Transcribe each record exactly. Include every one.

[Dataset entries]
-------
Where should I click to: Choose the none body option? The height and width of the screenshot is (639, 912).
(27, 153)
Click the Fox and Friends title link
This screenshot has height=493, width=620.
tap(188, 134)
-------
TASK OUTPUT:
Where should I click to: Choose the none body option? The height and width of the screenshot is (639, 912).
(27, 153)
Click the Fox and Friends title link
This screenshot has height=493, width=620.
tap(188, 134)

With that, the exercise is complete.